No doubt Nicolás Maduro is an incompetent thug whose government’s mismanagement has run Venezuela’s economy into the ground. But the U.S. government’s insistence on officially referring to the government in Venezuela as the “former Maduro regime” only underscores just how removed from reality its policies are.
Meanwhile, regular Venezuelans are starving — yet another instance of the harmful impact of sanctions on the livelihoods of ordinary citizens.
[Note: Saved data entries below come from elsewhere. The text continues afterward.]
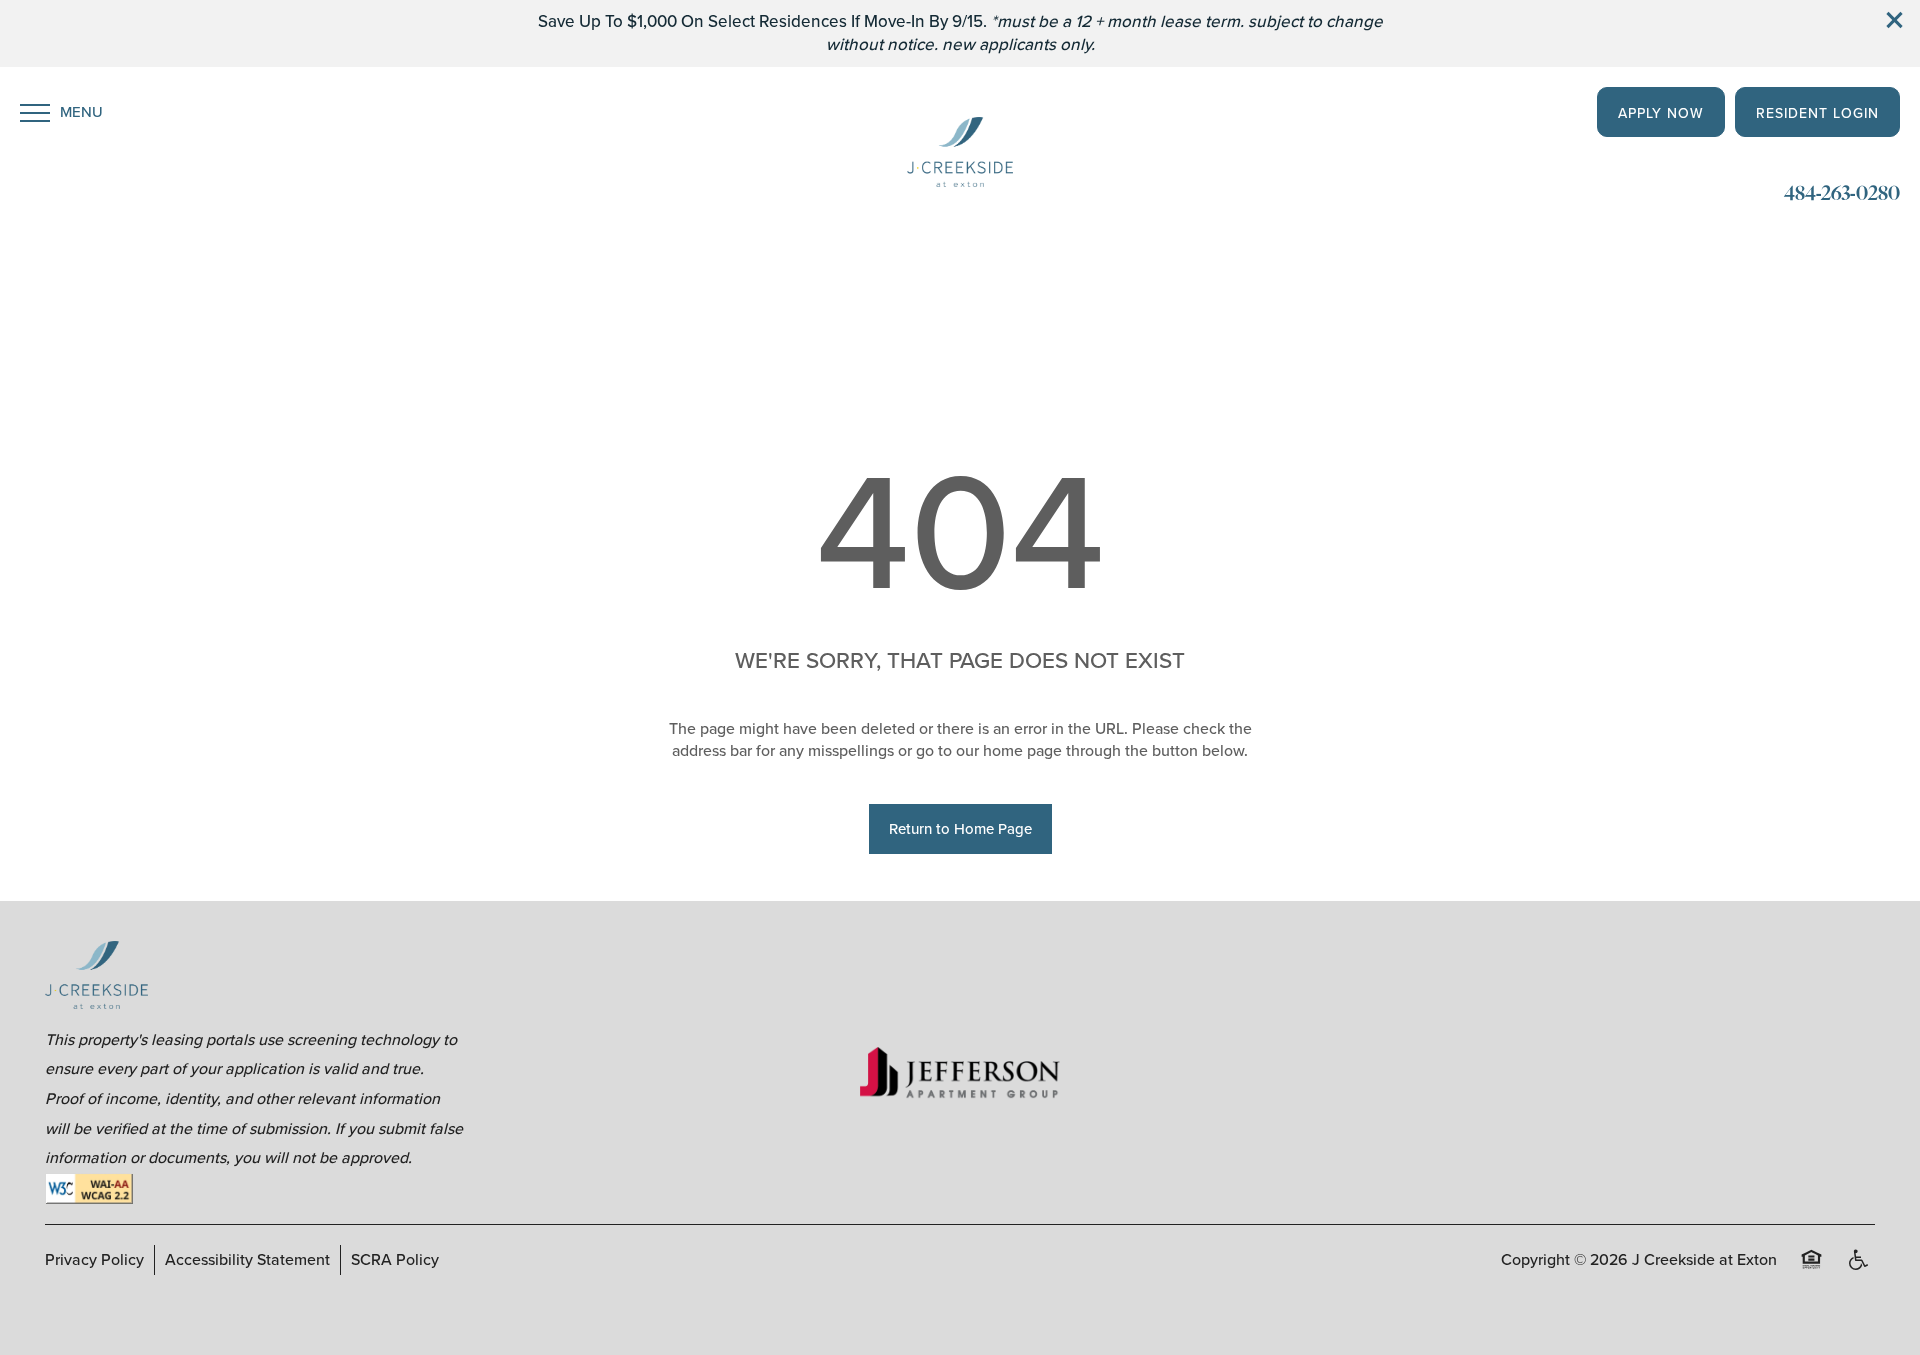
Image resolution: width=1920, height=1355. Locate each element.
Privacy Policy (94, 1259)
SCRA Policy (395, 1259)
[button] (1895, 20)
“This is a complex humanitarian crisis, being exacerbated by gasoline shortages,” Gunson said. “The sanctions didn’t cause the humanitarian crisis, but they’ve certainly made it worse.”
The idea that the Maduro and Khamenei governments are coordinating to advance each other’s revolutionary ideals and interests is a farce. They’re both authoritarian states based on anti-American ideologies, but other than that, they have little in common — and they constitute little threat even when combining their forces. These ramshackle regimes are on their last legs.
Both systems, however, seem capable of limping along until they implode under the weight of their own inefficiency, corruption and disregard for the needs of their people.
But how does the United States benefit from depriving Venezuelans and Iranians of needed resources during a pandemic? How does this make us look to ordinary citizens?
The United States must come up with new ways of putting pressure on its ideological foes in the 21st century. There are limits to American influence. This episode makes that clear. The administration should focus on encouraging democratic change around the world. Instead, Trump’s policies continue to embolden thugs.